Material supplied ->
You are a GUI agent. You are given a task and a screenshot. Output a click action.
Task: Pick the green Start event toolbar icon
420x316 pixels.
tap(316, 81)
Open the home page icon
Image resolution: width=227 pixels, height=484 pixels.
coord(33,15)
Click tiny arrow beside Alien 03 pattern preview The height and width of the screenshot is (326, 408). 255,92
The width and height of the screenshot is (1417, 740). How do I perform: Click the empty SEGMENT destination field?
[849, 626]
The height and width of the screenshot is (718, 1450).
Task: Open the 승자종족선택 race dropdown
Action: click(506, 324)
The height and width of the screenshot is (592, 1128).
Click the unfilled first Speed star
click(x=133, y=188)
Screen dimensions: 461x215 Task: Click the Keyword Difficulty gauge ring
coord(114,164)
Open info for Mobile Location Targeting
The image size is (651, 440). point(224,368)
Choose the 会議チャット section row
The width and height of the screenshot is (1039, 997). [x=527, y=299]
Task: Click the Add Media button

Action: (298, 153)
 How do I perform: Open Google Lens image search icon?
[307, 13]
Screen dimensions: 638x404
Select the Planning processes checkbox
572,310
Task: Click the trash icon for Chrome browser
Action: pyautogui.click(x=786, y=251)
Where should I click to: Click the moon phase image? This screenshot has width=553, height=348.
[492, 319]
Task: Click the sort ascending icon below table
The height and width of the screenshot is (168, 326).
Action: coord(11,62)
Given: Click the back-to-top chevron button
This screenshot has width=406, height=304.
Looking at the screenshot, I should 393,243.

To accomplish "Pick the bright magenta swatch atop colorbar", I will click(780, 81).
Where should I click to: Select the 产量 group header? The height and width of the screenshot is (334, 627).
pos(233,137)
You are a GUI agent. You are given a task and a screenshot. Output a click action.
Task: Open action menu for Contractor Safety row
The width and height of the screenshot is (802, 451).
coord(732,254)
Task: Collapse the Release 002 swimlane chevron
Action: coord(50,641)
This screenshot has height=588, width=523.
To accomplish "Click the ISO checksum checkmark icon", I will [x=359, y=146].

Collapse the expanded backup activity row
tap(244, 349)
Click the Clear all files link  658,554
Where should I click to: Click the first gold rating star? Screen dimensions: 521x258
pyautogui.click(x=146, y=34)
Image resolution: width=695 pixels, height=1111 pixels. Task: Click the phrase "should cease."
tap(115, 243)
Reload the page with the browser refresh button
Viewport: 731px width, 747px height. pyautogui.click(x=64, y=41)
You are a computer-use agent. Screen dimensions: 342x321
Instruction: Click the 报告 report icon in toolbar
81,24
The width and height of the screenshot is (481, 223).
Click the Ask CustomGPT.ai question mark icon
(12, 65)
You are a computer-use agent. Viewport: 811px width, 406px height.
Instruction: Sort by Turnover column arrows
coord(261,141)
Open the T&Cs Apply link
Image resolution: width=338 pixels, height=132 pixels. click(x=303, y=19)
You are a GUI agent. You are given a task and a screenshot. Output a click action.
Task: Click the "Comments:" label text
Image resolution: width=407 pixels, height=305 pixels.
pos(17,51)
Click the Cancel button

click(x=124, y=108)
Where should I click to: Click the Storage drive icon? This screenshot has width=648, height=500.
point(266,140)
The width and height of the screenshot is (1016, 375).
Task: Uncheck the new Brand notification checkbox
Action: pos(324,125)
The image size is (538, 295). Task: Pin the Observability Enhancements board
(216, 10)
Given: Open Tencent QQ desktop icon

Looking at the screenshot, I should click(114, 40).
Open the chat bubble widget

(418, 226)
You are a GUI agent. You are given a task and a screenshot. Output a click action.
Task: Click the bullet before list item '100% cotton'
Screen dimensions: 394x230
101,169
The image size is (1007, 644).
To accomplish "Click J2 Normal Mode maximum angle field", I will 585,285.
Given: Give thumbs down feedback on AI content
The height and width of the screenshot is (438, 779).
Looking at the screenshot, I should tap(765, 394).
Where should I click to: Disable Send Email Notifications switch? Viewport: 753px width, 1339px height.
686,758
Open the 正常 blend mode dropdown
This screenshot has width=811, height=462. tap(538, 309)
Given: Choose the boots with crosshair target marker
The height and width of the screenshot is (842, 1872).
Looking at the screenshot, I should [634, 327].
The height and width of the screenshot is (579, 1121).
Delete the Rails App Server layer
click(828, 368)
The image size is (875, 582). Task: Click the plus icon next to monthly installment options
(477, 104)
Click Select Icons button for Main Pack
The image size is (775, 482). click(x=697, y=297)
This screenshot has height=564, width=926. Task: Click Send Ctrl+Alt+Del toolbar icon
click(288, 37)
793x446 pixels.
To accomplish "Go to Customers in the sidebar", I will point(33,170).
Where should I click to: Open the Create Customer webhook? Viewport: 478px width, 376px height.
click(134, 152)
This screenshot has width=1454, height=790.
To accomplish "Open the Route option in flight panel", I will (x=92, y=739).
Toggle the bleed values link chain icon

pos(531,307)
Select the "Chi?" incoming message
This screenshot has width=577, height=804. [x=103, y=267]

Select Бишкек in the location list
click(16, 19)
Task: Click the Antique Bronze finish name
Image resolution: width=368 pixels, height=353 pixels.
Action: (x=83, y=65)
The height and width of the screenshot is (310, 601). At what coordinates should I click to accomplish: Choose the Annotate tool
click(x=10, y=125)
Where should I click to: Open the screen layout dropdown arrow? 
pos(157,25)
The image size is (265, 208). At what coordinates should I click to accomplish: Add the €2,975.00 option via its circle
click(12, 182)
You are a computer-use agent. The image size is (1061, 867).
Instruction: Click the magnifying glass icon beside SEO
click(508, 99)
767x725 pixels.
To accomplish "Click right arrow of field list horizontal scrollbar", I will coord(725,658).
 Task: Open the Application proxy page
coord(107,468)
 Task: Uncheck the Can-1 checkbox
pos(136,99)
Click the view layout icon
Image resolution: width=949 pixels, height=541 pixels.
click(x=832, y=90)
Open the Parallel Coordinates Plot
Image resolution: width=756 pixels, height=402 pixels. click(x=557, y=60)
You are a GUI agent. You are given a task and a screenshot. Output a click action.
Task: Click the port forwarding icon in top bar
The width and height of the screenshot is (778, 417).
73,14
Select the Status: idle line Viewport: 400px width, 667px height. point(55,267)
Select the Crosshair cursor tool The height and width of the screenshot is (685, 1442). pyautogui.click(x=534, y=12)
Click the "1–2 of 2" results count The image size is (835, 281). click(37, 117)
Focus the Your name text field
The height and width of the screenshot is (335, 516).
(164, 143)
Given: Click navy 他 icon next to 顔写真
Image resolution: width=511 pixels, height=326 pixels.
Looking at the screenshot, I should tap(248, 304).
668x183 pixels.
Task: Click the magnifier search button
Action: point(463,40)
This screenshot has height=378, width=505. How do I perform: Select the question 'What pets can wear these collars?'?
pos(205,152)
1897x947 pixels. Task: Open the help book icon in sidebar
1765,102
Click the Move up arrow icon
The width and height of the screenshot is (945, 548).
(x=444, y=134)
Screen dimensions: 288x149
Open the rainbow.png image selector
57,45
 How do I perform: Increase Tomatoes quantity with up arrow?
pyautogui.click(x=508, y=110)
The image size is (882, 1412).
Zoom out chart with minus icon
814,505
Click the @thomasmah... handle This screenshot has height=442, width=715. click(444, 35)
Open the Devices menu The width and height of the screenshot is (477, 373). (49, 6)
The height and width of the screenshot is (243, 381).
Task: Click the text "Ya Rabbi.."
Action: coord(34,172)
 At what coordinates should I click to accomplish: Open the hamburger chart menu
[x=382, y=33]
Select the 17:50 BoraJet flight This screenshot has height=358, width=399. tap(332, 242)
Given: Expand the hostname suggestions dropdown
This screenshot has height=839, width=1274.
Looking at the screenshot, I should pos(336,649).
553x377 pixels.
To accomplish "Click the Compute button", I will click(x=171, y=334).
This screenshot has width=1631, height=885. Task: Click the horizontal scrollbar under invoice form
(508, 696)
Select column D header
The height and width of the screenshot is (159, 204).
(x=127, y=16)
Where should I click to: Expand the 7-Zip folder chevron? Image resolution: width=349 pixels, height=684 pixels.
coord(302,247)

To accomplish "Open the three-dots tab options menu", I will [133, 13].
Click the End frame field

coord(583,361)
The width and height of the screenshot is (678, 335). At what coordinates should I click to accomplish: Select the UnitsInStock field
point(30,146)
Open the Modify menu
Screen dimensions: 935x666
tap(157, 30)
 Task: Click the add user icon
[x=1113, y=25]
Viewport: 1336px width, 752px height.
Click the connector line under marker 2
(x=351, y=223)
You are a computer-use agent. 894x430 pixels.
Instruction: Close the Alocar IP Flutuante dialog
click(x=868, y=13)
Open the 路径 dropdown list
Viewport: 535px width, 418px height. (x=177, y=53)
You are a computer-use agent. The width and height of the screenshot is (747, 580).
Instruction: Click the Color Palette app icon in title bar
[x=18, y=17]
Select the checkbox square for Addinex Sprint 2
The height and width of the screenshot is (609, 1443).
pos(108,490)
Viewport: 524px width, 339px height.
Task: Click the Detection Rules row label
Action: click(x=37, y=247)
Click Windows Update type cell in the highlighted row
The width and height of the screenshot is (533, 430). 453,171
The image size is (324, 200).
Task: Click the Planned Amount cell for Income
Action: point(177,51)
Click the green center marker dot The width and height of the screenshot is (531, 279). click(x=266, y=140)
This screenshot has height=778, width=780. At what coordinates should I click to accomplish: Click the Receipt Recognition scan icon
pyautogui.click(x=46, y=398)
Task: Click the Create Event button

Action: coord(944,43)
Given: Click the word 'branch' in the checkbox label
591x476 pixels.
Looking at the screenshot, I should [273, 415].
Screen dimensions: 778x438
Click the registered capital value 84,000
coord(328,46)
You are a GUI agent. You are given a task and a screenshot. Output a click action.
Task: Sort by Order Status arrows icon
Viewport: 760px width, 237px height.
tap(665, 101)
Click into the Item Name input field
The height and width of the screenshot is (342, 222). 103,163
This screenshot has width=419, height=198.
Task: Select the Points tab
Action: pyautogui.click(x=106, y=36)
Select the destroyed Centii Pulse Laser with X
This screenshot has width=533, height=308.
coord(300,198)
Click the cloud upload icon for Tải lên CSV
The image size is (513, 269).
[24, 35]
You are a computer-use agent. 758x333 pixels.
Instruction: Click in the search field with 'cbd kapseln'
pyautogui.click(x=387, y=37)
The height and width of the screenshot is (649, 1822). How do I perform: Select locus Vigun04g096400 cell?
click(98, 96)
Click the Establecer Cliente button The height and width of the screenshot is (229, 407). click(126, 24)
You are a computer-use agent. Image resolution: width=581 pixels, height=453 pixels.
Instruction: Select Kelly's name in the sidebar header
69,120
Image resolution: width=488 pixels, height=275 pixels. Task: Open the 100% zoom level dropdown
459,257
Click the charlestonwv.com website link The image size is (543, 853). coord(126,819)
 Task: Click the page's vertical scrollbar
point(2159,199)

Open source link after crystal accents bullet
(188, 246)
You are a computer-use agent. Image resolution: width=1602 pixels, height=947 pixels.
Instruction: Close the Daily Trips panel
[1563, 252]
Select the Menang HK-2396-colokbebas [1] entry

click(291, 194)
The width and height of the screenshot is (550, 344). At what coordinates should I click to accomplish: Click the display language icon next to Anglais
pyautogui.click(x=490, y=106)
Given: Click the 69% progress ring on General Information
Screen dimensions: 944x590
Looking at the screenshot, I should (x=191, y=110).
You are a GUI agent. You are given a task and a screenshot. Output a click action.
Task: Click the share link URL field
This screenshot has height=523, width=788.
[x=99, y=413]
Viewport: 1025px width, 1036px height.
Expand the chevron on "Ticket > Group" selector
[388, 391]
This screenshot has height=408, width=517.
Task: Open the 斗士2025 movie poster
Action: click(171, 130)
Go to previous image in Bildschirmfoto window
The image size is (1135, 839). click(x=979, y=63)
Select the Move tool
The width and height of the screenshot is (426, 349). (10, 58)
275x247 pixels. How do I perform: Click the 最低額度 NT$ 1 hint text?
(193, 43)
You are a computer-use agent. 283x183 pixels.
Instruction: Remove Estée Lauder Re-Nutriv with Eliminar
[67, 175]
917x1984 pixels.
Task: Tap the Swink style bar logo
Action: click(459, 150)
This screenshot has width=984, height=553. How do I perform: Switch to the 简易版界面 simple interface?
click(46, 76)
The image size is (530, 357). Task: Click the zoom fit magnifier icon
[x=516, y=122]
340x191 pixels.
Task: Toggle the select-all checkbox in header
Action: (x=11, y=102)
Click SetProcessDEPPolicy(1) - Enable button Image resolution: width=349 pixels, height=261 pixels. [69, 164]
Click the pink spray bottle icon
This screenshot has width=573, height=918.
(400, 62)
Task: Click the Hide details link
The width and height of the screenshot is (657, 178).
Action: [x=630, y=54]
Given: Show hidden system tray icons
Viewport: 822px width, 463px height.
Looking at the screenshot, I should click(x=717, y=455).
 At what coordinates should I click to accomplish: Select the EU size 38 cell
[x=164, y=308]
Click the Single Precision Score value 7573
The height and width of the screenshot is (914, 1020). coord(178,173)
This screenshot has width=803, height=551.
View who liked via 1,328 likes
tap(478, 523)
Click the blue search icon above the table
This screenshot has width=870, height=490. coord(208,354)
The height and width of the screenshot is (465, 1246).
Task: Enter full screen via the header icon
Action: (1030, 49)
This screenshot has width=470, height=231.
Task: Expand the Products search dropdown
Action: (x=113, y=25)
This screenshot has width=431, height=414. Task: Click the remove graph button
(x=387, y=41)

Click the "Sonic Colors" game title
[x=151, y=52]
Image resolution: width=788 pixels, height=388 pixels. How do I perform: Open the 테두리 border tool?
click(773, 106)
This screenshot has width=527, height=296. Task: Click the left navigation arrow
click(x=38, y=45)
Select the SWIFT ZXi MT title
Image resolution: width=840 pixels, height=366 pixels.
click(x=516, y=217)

Aim of the exercise -> Your answer must be one number: how many lines of the entries hold the string "flight".

Written answer -> 2